Pointing records for screenshots and pages:

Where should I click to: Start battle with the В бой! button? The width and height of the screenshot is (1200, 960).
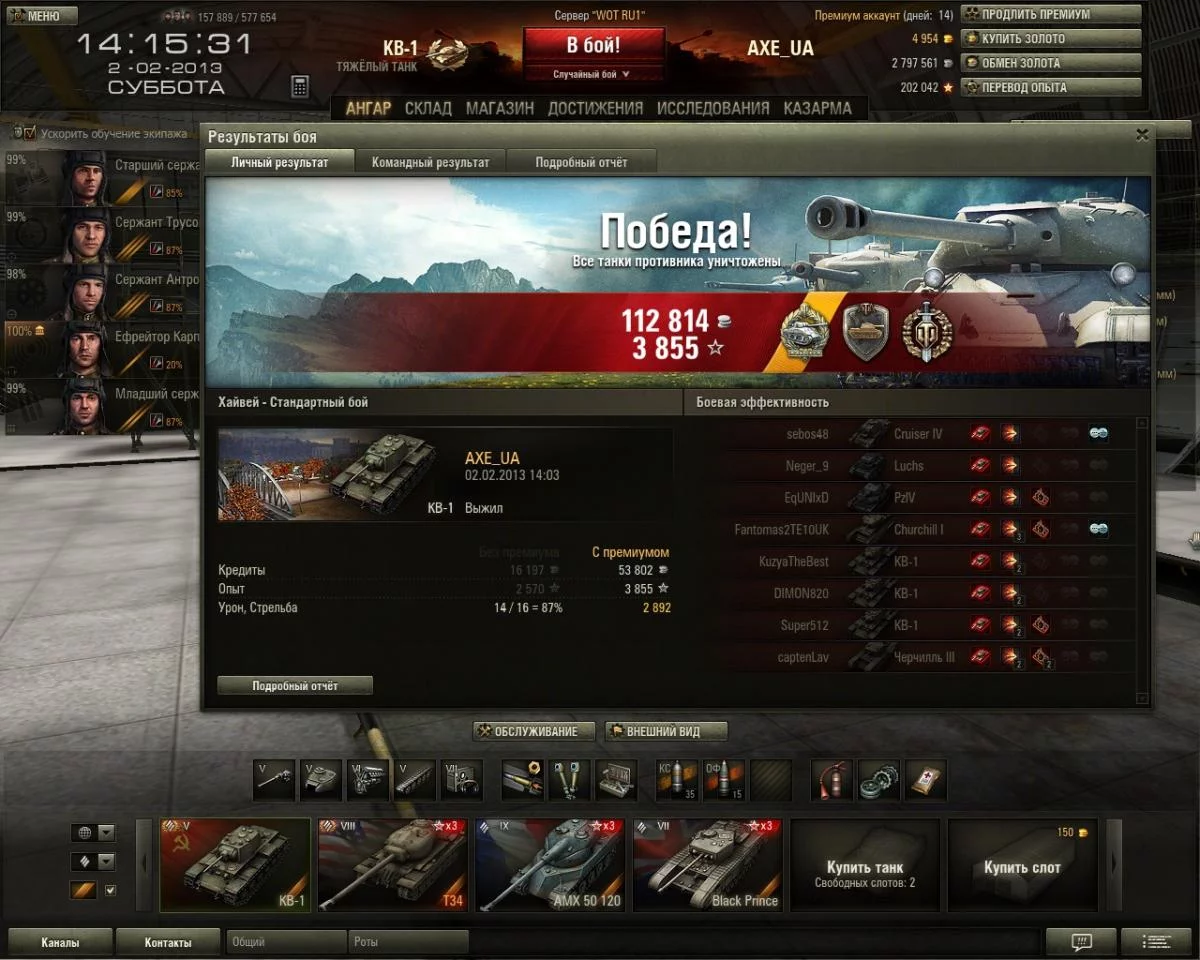click(593, 46)
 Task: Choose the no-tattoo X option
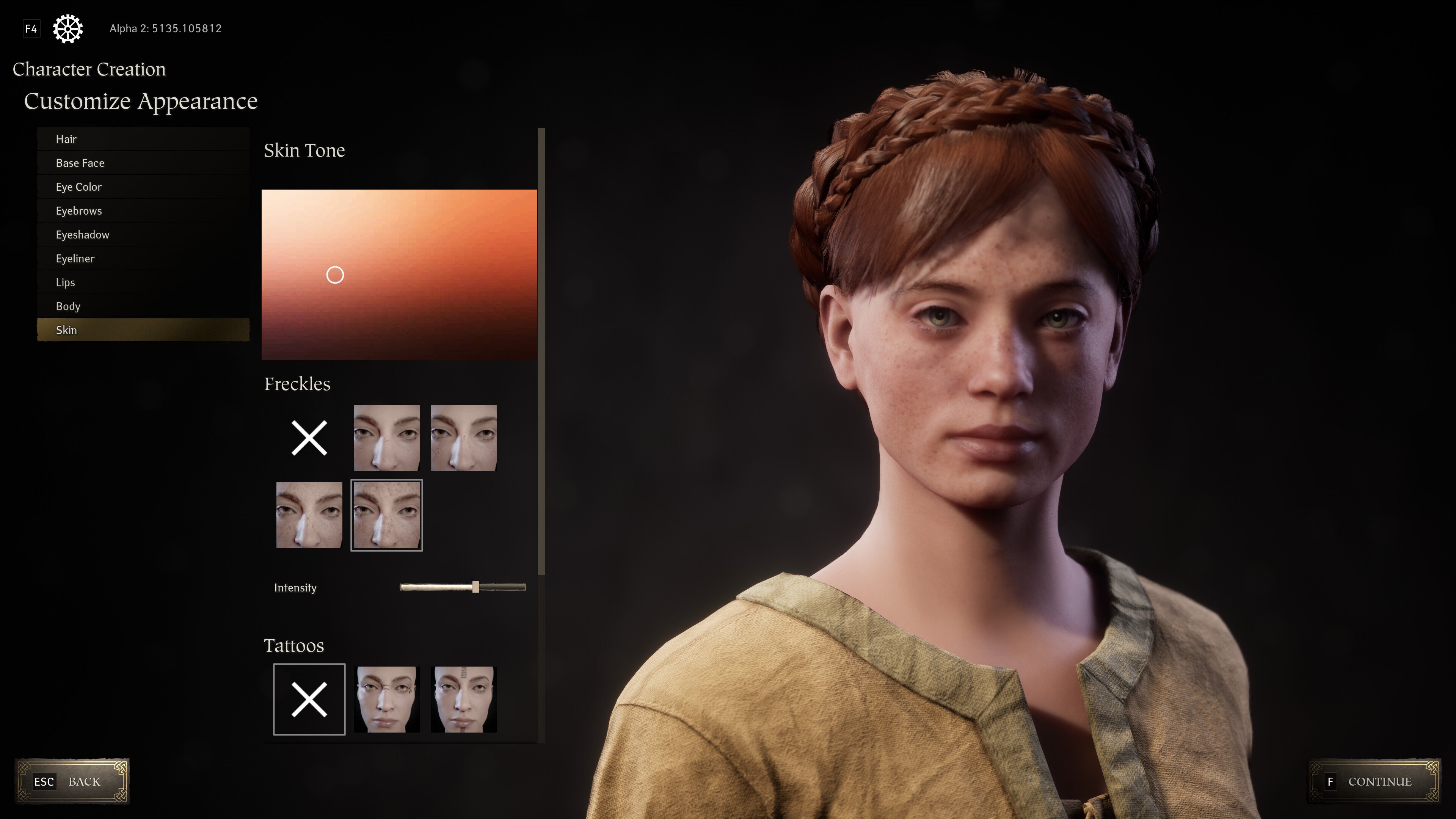[x=309, y=699]

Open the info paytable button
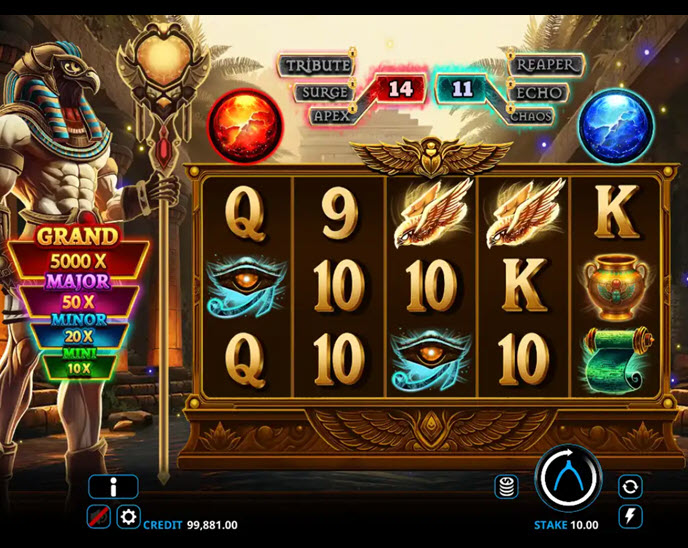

Exercise brief: Rewrite all of the rows above, substituting "control" for every "button" and keeping everything else identical. Omit the pictures from your answer.

Solution to this exercise:
Where should I click to: Start battle with the В бой! control? The width and height of the screenshot is (1200, 960).
click(593, 46)
 Task: Choose the no-tattoo X option
[x=309, y=699]

Open the info paytable control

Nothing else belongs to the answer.